Awesome

HyperX

Code for the paper "Exploration in Approximate Hyper-State Space for Meta Reinforcement Learning" - Luisa Zintgraf, Leo Feng, Cong Lu, Maximilian Igl, Kristian Hartikainen, Katja Hofmann, Shimon Whiteson, published at ICML 2021.

@inproceedings{zintgraf2021hyperx,
  title={Exploration in Approximate Hyper-State Space for Meta Reinforcement Learning},
  author={Zintgraf, Luisa and Feng, Leo and Lu, Cong and Igl, Maximilian and Hartikainen, Kristian and Hofmann, Katja and Whiteson, Shimon},
  booktitle={International Conference on Machine Learning (ICML)},
  year={2021}}

! Important !

If you use this code with your own environments, make sure to not use np.random in them (e.g. to generate the tasks) because it is not thread safe (and not using it may cause duplicates across threads). Instead, use the python native random function. For an example see here.

Requirements

We use PyTorch for this code, and log results using TensorboardX.
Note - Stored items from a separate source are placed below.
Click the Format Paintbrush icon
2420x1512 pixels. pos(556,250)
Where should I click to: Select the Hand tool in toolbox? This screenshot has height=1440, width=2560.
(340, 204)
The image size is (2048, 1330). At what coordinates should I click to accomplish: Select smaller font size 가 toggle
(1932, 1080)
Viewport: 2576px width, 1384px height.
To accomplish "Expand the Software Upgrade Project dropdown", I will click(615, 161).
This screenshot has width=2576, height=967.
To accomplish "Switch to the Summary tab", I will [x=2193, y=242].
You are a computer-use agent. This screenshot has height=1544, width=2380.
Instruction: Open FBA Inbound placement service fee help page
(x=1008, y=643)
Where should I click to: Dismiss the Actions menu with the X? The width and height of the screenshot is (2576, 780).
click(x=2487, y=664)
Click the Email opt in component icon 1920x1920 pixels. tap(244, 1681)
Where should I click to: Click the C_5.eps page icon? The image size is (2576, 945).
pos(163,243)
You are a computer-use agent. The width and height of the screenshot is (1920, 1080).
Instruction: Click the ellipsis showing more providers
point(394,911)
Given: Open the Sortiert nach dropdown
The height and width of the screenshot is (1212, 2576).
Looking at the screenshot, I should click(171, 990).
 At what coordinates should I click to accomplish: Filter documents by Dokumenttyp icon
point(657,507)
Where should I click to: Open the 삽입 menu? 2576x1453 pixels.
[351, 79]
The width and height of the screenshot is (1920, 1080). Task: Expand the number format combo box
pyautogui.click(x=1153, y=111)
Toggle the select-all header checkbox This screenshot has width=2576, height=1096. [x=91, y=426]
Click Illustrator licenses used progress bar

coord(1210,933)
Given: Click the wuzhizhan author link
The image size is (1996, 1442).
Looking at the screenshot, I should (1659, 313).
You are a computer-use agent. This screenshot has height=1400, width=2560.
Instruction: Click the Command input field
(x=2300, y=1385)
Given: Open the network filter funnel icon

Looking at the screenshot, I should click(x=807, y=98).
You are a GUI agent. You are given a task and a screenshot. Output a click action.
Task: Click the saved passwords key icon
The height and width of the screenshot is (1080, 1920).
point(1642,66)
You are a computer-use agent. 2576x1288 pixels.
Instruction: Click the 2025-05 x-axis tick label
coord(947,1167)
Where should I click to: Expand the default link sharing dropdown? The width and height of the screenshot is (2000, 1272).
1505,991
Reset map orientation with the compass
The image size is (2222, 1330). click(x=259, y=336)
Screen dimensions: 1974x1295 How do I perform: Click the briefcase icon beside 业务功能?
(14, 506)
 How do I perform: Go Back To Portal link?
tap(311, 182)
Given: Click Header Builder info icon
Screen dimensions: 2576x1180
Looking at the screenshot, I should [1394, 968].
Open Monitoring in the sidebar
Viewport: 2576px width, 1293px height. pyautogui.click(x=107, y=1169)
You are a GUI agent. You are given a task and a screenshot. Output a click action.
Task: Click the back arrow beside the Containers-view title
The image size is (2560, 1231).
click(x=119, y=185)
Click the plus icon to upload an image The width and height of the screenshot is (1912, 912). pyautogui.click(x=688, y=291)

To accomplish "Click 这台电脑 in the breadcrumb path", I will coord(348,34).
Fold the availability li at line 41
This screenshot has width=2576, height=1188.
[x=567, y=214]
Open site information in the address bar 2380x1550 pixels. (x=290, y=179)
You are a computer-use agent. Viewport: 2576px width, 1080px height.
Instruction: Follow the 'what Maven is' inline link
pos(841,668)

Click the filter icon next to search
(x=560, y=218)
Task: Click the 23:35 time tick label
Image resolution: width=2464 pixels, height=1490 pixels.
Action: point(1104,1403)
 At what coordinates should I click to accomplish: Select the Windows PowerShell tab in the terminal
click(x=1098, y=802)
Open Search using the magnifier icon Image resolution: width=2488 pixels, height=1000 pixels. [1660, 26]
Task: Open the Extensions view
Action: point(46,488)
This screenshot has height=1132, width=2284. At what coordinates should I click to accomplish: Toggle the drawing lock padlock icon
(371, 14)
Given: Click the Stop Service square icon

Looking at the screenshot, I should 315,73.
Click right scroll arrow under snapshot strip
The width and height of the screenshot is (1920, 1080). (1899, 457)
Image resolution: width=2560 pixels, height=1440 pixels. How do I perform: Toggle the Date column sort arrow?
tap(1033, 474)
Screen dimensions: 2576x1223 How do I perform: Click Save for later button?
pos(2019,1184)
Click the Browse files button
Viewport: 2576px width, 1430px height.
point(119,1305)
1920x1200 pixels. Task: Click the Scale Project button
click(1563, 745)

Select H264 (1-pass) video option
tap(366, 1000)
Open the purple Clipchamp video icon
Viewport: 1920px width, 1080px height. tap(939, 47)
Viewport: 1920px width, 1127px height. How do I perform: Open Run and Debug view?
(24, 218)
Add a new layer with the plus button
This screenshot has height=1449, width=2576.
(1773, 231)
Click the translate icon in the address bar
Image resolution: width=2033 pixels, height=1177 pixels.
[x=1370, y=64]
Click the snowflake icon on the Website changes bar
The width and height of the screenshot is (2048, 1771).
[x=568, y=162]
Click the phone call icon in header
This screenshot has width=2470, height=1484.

The main requirements can be found in requirements.txt.

For the MuJoCo experiments, you need to install MuJoCo. Make sure you have the right MuJoCo version: For the Cheetah and Ant environments, use mujoco150. (You can also use mujoco200 except for AntGoal, because there's a bug which leads to 80% of the env state being zero).

Code Structure

The main training loop is in metalearner.py. The models are in /models/, the code for the exploration bonuses in /exploration/, the RL algorithms in /algorithms/, and the VAE in vae.py.

Running experiments

To run the experiments found in the paper, execute these commands:

Mountain Treasure:
python main.py --env-type treasure_hunt_hyperx
Multi-Stage GridWorld:
python main.py --env-type room_hyperx
Sparse HalfCheetahDir:
python main.py --env-type cds_hyperx
Sparse AntGoal:
python main.py --env-type sparse_ant_goal_hyperx
2D Navigation Point Robot:
python main.py --env-type pointrobot_sparse_hyperx

Additional experiments, in particular baselines, are listed in main.py.

The results will by default be saved at ./logs, but you can also pass a flag with an alternative directory using --results_log_dir /path/to/dir. Results will be written to tensorboard event files, and some visualisations will be printed now and then.